Harriet the Spy is the story of a girl who observes those around her and keeps notes on what she sees. She actively spies on her family, classmates, and people in her neighbourhood, noting such failures as indolence, snobbishness, and generational conflicts. One person she spies on, an artisan named Harrison Withers who makes intricate hand-made birdhouses, keeps 26 cats. Her blunt appraisals of everyone around her are accurate but uncharitable: even her closest friends are critically appraised. Her best friend, Sport, is the son of a single father who, as a novelist, can barely keep food on the table. Sport has taken on the role of housekeeper for his father. Harriet’s other close friend, Janie, is a budding scientist, more interested in experiments than in typical childhood pursuits. All these quirks are duly noted by Harriet. She comments also on her own quirks, for example, her habit of eating nothing but tomato sandwiches for lunch.

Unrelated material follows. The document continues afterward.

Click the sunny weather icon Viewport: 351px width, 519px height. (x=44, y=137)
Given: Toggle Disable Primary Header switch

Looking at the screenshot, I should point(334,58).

The book is set on the Upper East Side of Manhattan among a mostly upper crust cast of characters. Harriet’s father is a television producer, and her mother does not work outside the home. She is cared for by a nanny, known to her as Ole Golly (her parents call her “Miss Golly”). The family has a cook. Harriet and her friends attend an elite private school (Sport presumably as a scholarship student) called The Gregory School. The school offers such amenities as a school newspaper, of which Harriet longs to be 6th grade editor; and a drama program which involves an idiotic Christmas pageant in which the 6th grade represents Christmas dinner, and Harriet is assigned the role of an onion.

Harriet’s individuality is recognized, however, by Ole Golly, who encourages her to write and who broadens her knowledge of the world and literature. When Ole Golly leaves to get married, Harriet is thrown back on her own ingenuity. Thwarted in her efforts to edit the newspaper, still practicing her onion role, and finally caught spying in the dumbwaiter of a big house, she is unable to settle into her usual routine. One day, rather than go out on her spy route after school, she plays with the other students in her class. Fatefully, they pick up her notebook and begin to read the devastating items she has noted about each of them. Because they are so truthful, and so callously written, these notes have a real sting to them. She is ostracized by everyone at school, taunted and bullied. She attempts to get back at them, thinking up different punishments that will be most painful to each person.

Her parents finally realize what is happening to her, and begin to take action to help her. At first locating the notebook as the source of the problem, they take it away from her; later, realizing this has only exacerbated the problem, they take her to a psychiatrist who realizes that Harriet requires her notebook to help her make sense of the world and to create meaning in her life. In effect, he recognizes Harriet as a writer. In a stroke of cunning, Harriet’s parents contact Ole Golly, who writes Harriet a letter of advice. Acknowledging that Harriet’s notebooks are for herself and nobody else has the right to read them, Ole Golly counsels that if anybody should happen to read her notebook, she has to apologize; and she has to lie. “Otherwise you are going to lose a friend.” Golly explains that white lies to make someone feel better are acceptable lies, but cautions, “to yourself you must always tell the truth.” In the same letter, Golly urges Harriet to take her notes and make them into a story, which she promptly does.

Finally, Harriet’s parents arrange for Harriet to take over editing the school newspaper. In the newspaper Harriet is able to use the fascinating details of people’s personal lives that she has found out through her spy route to write stories that everyone in the school wants to read. She also uses the newspaper to make amends, printing a “retraction” to the things she had written in her notebook. She is forgiven, and the book ends with Harriet working on her writing, keeping her notebook, and meeting up with her friends.

One Response to The Story of Harriet

  1. Smiddy says:

    Hi, let me just add that Sport definitely isn’t a scholarship student – his mother “went away and has all the money.” Fitzhugh’s final book of the same title goes into detail about his family life. Sport’s mom is a socialite with little interest in parenting and was even declared unfit to raise him or even to manage her son’s $30 million inheritance from his grandfather.